Crawlspace works well as a slasher. There’s a decent body count, bits of human anatomy kept in medical jars, and a little kinky sex for the guys in the audience. The death traps are creative but most of the cast is weak. None of this really matters. Klaus Kinski’s performance is the real reason to watch Crawlspace.
By this point in his career, Kinski had stopped playing characters and started playing himself for every role. Kinski would also “help” his directors finish films by telling them the right way scenes should be shot. I won’t go into detail about Kinski’s behavior towards his female co-stars, but I’m sure most of them are still seeing a therapist every week to help them forget.

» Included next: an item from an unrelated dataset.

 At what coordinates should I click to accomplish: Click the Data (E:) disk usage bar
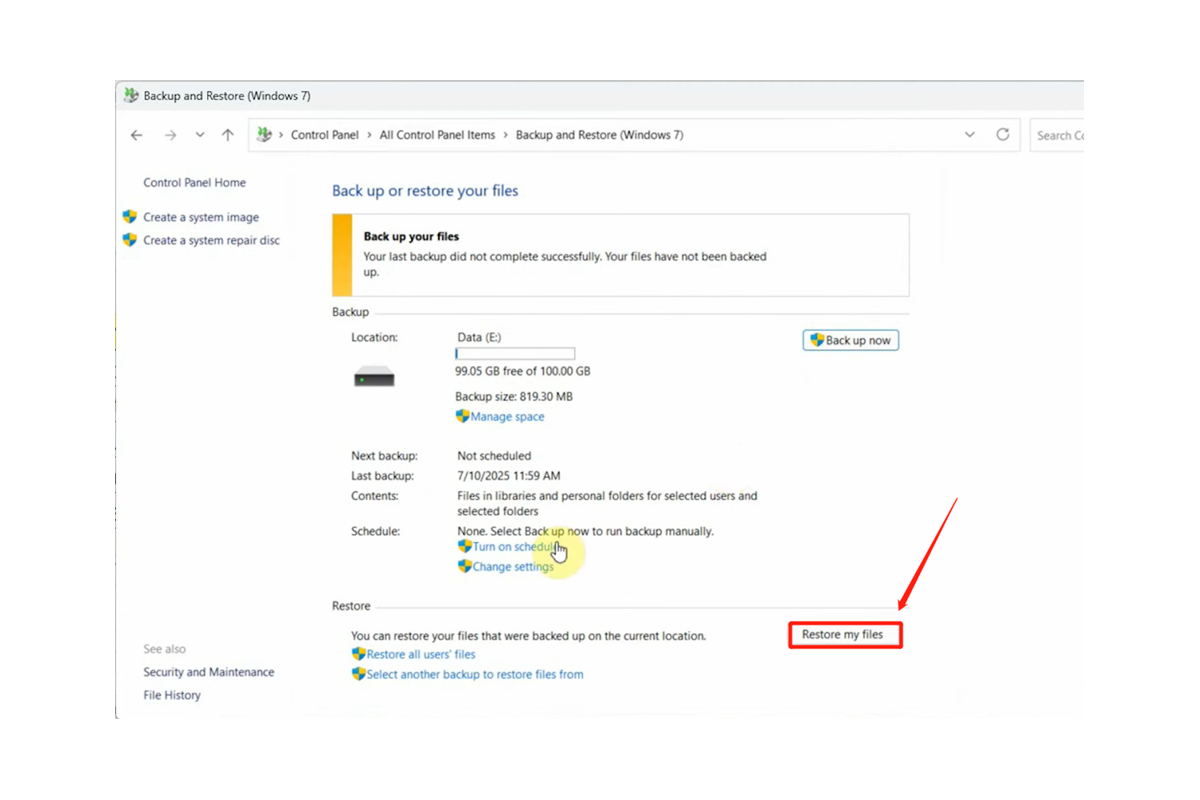[515, 354]
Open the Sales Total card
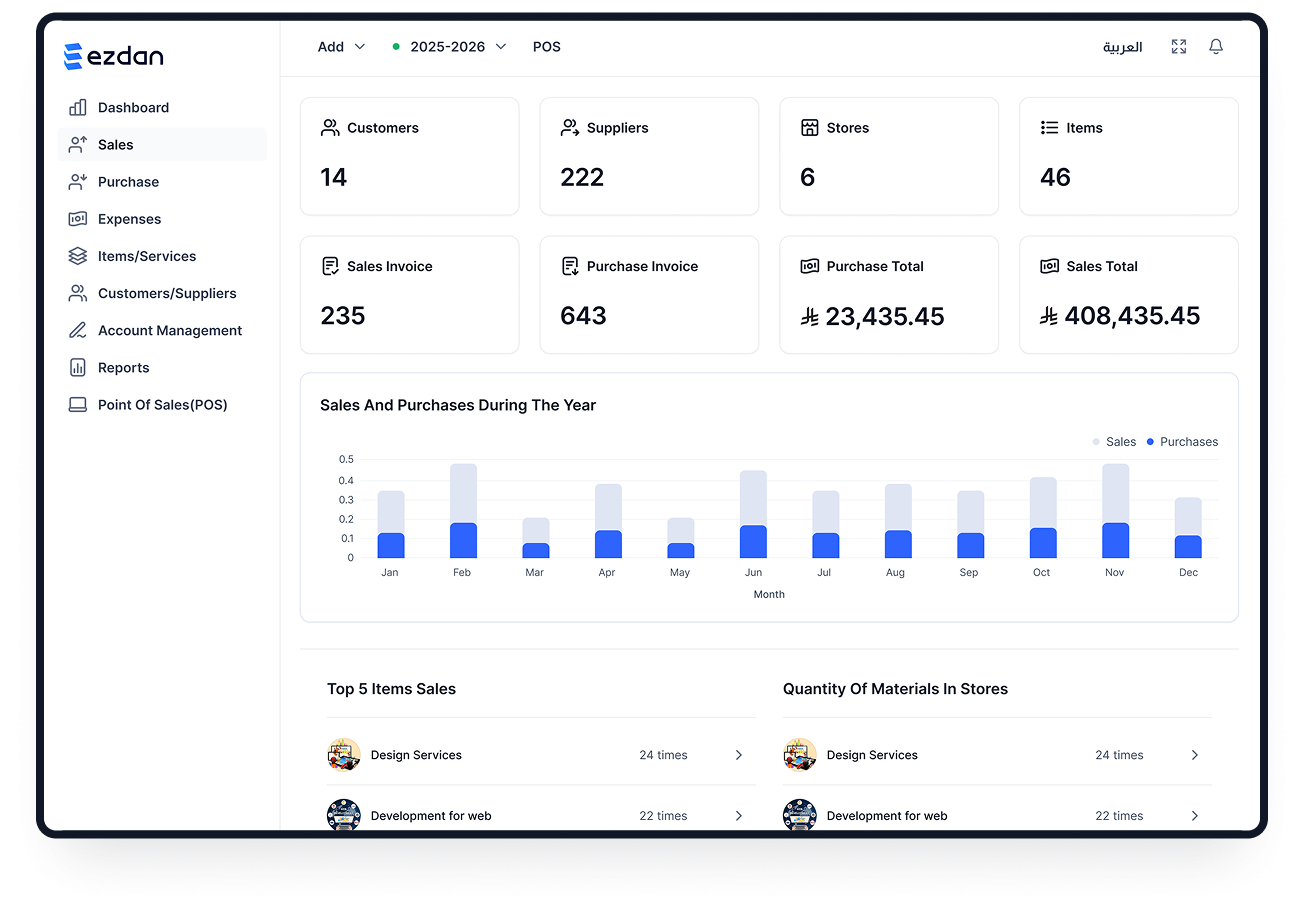This screenshot has height=915, width=1304. [1128, 295]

The making of Crawlspace was such a troubled production that director David Schmoeller made a documentary short called Please Kill Mr. Kinski! An Italian producer decided Kinski wasn’t worth the trouble, better to kill him for the insurance money. Schmoeller objected to this plan, he needed Kinski alive to complete Crawlspace. By the end of shooting, the cast and crew were begging to kill Kinski.
It’s difficult to watch Crawlspace as just another slasher. The presence of Klaus Kinski makes the story pointless. Kinski is the story. There are no other actors in the cast, just puppets for Kinski to play with. Schmoeller’s contribution to the script and directing is of little value. The only man who could direct Klaus Kinski is Klaus Kinski.